Director Independence
Providing objective, independent judgment is at the core of Solventum’s Board of Directors’ oversight function. Solventum’s “Director Independence Guidelines” sets forth certain criteria to assess the independence of directors of Solventum. Under the Director Independence Guidelines, which conforms to the corporate governance listing standards of the New York Stock Exchange (“NYSE”), a director will not be considered “independent” unless Solventum’s Board of Directors affirmatively determines that the director has no material relationship with Solventum directly or as a partner, shareholder or officer of an organization that has a relationship with Solventum. Solventum’s Board of Directors has determined that a majority of the directors of Solventum is independent under the Director Independence Guidelines.
Committees of the Board of Directors
Solventum’s Board of Directors have the following committees, each of which operates under a written charter posted to Solventum’s website: the Audit Committee, the Talent Committee, the Governance Committee and the Science, Technology and Quality Committee.
Audit Committee
The responsibilities of the Audit Committee are fully described in the Audit Committee charter. Its responsibilities include, among others:
•reviewing Solventum’s financial statements and earnings releases;
•reviewing Solventum’s financial reporting process, including internal controls over financial reporting and any significant issues regarding the application of accounting principles and financial statement presentation, and critical accounting policies to be used in the consolidated financial statements;
•appointing, overseeing, and approving compensation of the registered public accounting firm (the “Independent Accounting Firm”) and reviewing audit-related and other matters with the Independent Accounting Firm and management;
•periodically reviewing Solventum’s capital allocation and capital structure strategies, insurance coverage, funding for pension and other post-retirement benefit plans, global tax planning and global treasury activities;
•periodically obtaining reports from senior management regarding information technology networks and systems and related policies and internal controls; the annual audit plan, scope of work, and the results of internal audits and management’s response thereto; and compliance with Solventum’s Code of Conduct;
•establishing procedures for (i) the receipt, retention, and treatment of complaints received by Solventum regarding accounting, internal accounting controls, or auditing matters; and (ii) the confidential, anonymous submission by Solventum employees of concerns regarding questionable accounting or auditing matters and periodically review with the Chief Compliance Officer and Solventum senior internal auditing executive these procedures and any significant complaints received; and
•periodically obtaining reports from senior management regarding Solventum’s performance of its obligations under Spin-Off related agreements, monitoring the implementation of such agreements and reviewing Solventum’s progress under such agreements.

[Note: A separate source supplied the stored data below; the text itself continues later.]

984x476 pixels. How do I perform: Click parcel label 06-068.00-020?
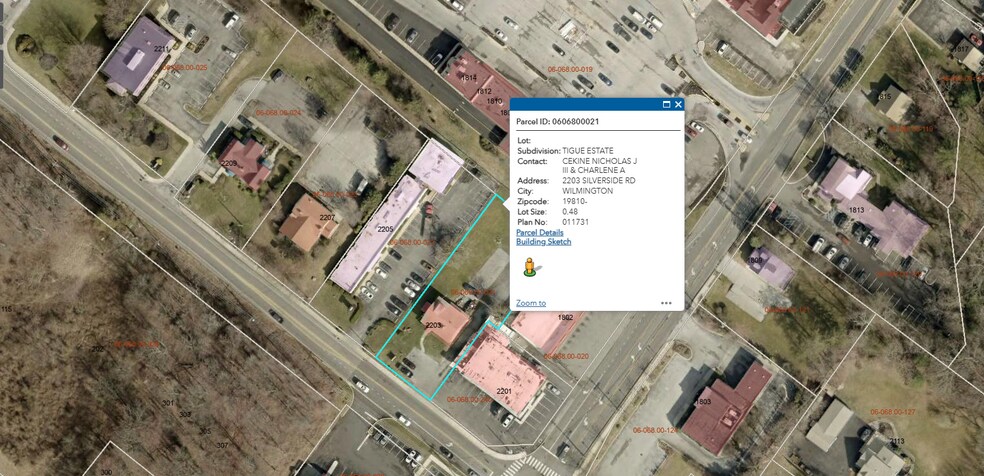pyautogui.click(x=566, y=356)
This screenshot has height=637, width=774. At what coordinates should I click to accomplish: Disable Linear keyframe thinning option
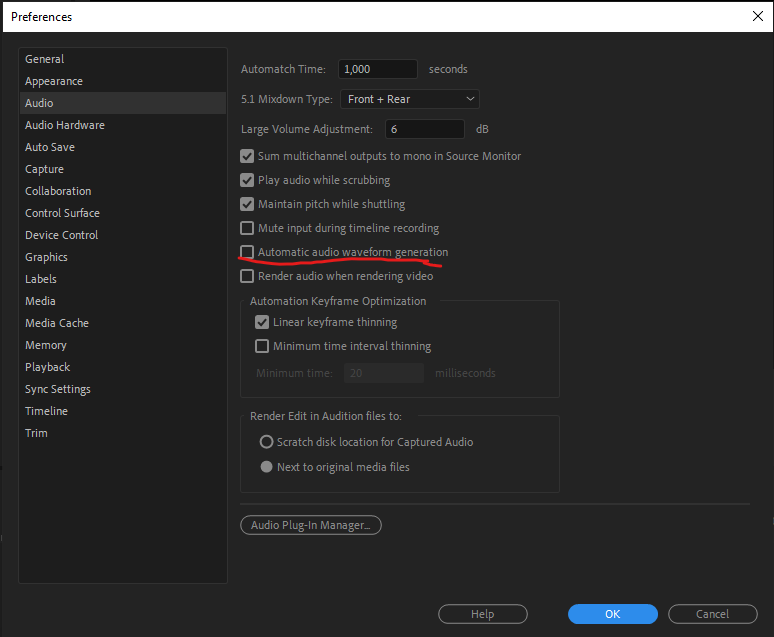click(262, 322)
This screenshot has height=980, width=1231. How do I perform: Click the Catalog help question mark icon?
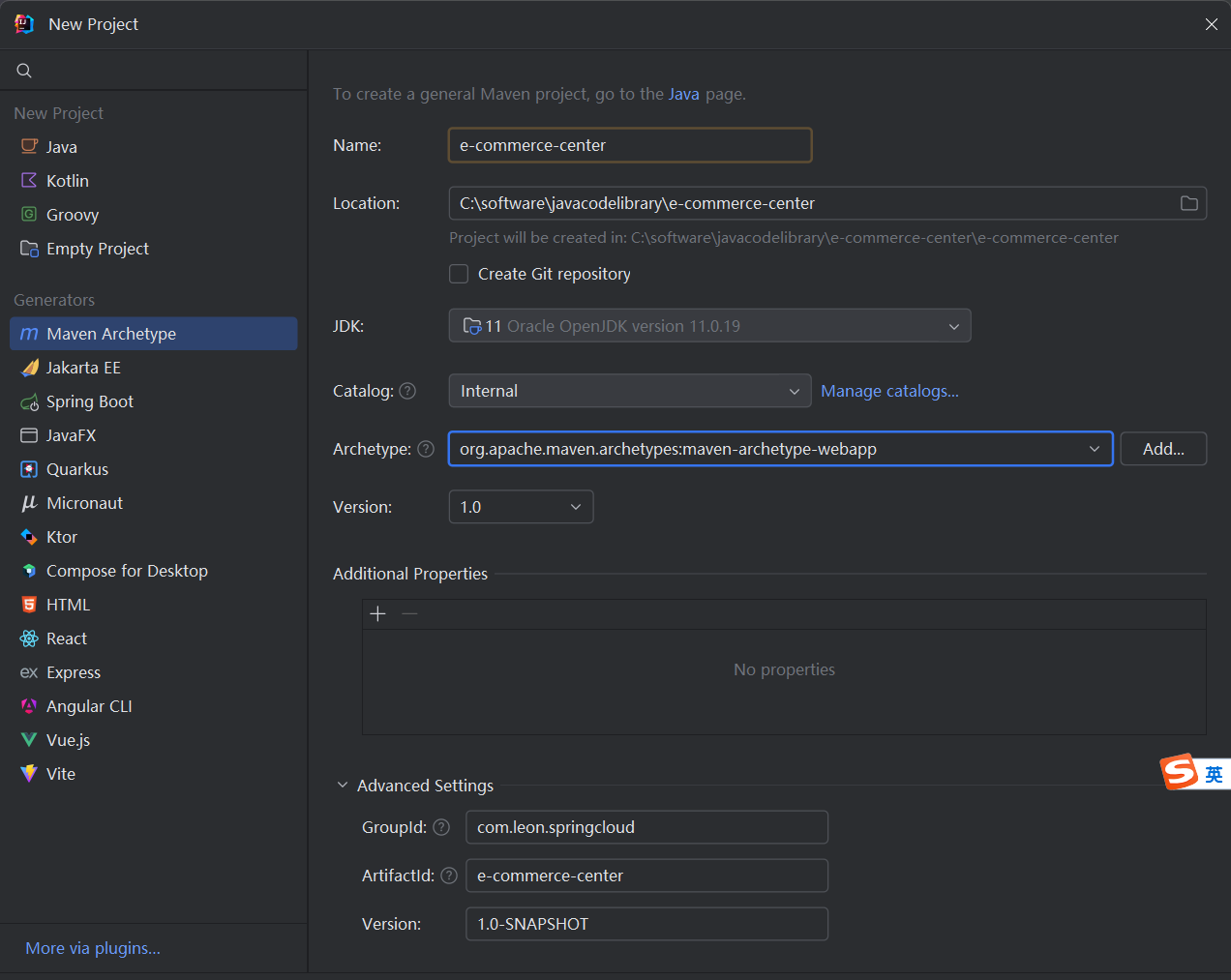[x=407, y=391]
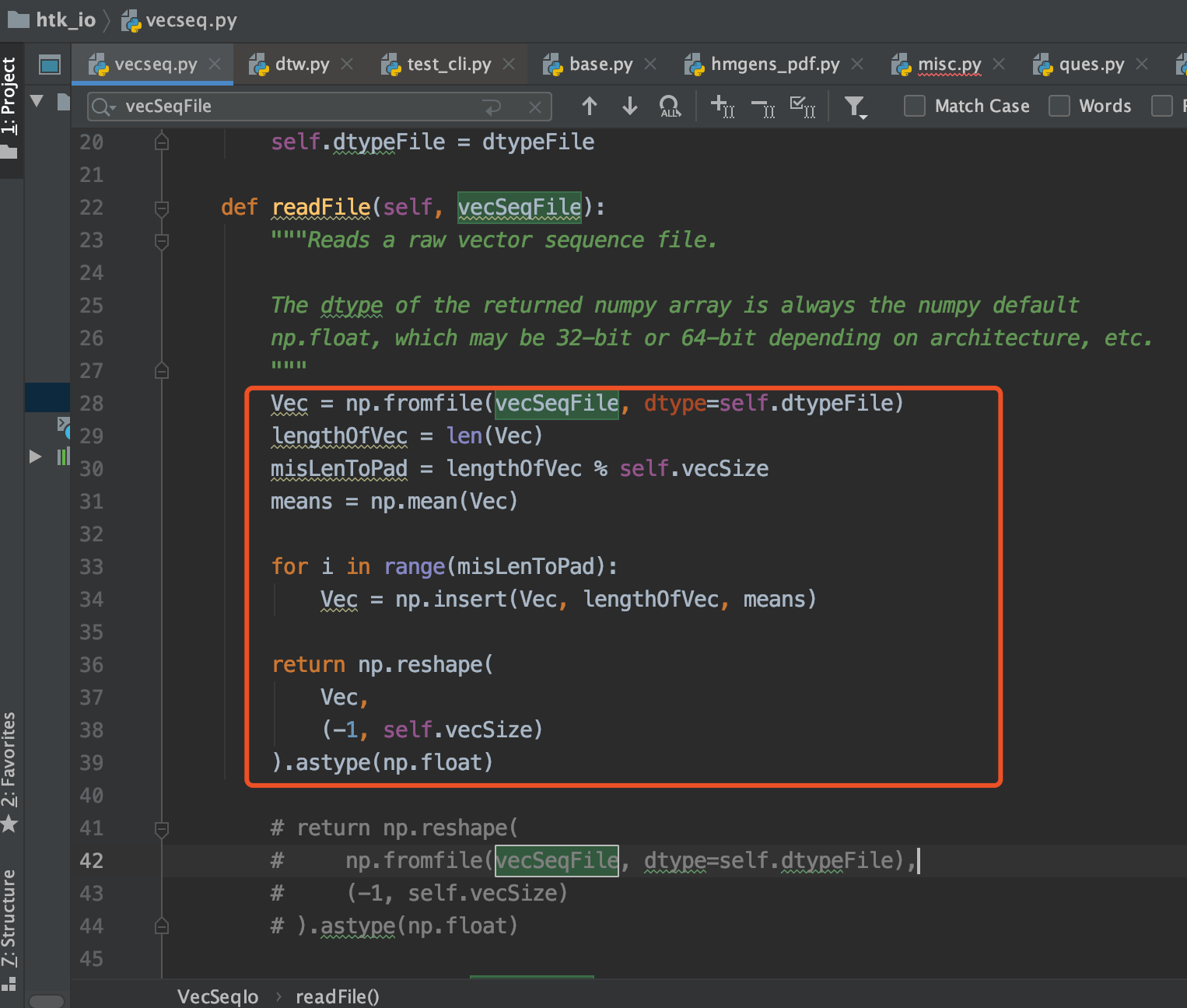Viewport: 1187px width, 1008px height.
Task: Add selection for next occurrence
Action: tap(723, 106)
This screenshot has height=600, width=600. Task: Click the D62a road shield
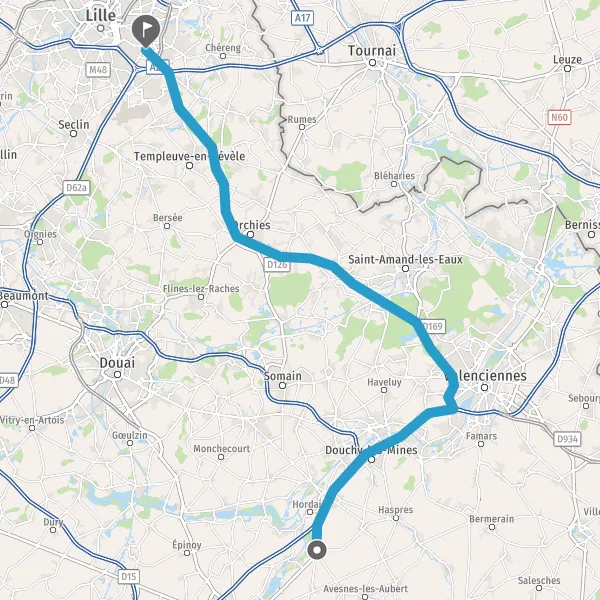point(77,188)
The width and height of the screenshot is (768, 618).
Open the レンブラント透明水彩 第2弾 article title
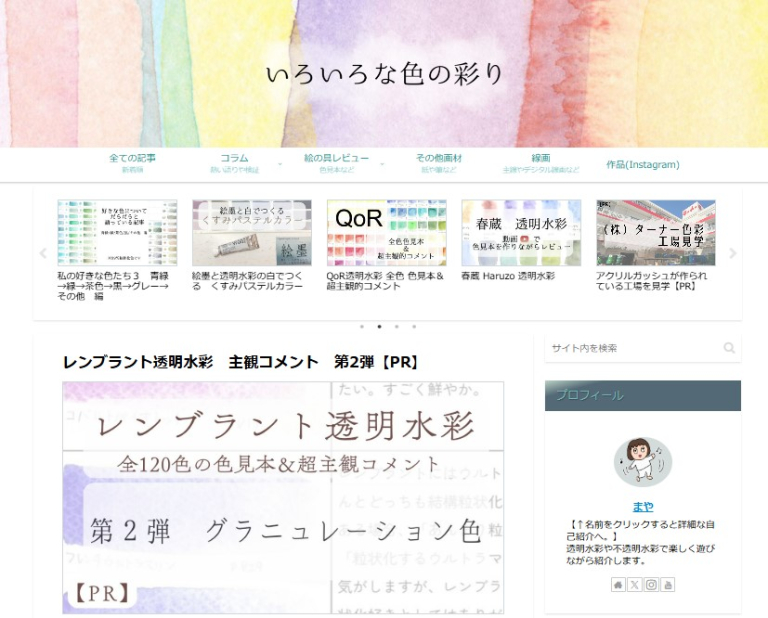click(x=240, y=362)
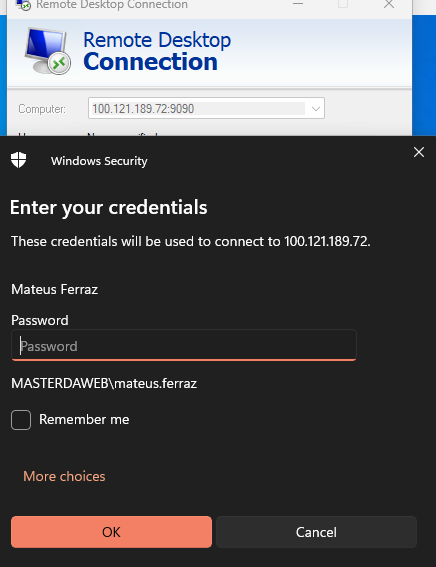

Glenn Eisenberg, Shirley Edwards, Elizabeth A. Mily and Darryl L. Wilson are members of the Audit Committee. Mr. Eisenberg is the Audit Committee Chair. Each member of the Audit Committee is expected to be financially literate, and Solventum’s Board of Directors determines that at least one member of the Audit Committee is an “audit committee financial expert” for purposes of the rules of the SEC. In addition, the Board of Directors determines that each of the members of the Audit Committee will be independent, as defined by the rules of NYSE, Section 10A(m)(3) of the Exchange Act, and in accordance with Solventum’s Director Independence Guidelines.
Talent Committee
The Talent Committee has the responsibilities set forth in the charter of such committee. The responsibilities of the committee include, among others:
•reviewing disclosures in Solventum’s proxy statement regarding advisory votes on executive compensation and the frequency of such votes;
•approving or recommending, as applicable, the adoption, amendment, and termination of incentive compensation, deferred compensation programs and equity compensation programs and related oversight;
•approving employment agreements and severance arrangements for the senior executives of Solventum, as appropriate and subject to independent ratification for the Chief Executive Officer;
•approving the adoption and amendment of executive stock ownership guidelines and reviewing compliance with these guidelines;
•annually reviewing a risk assessment of Solventum’s compensation policies and practices;
•periodically reviewing and discussing with management matters relating to talent sourcing, diversity, and retention strategies; talent development; internal pay equity; and equal employment opportunities; and
•as needed, retaining compensation consultants, counsel, or other advisors and approving such advisors’ fees and retention terms.
Executive officers will not determine the amount or form of executive or director compensation, although Solventum’s Chief Executive Officer will provide recommendations to the Talent Committee regarding compensation changes and incentive compensation for executive officers other than himself/herself.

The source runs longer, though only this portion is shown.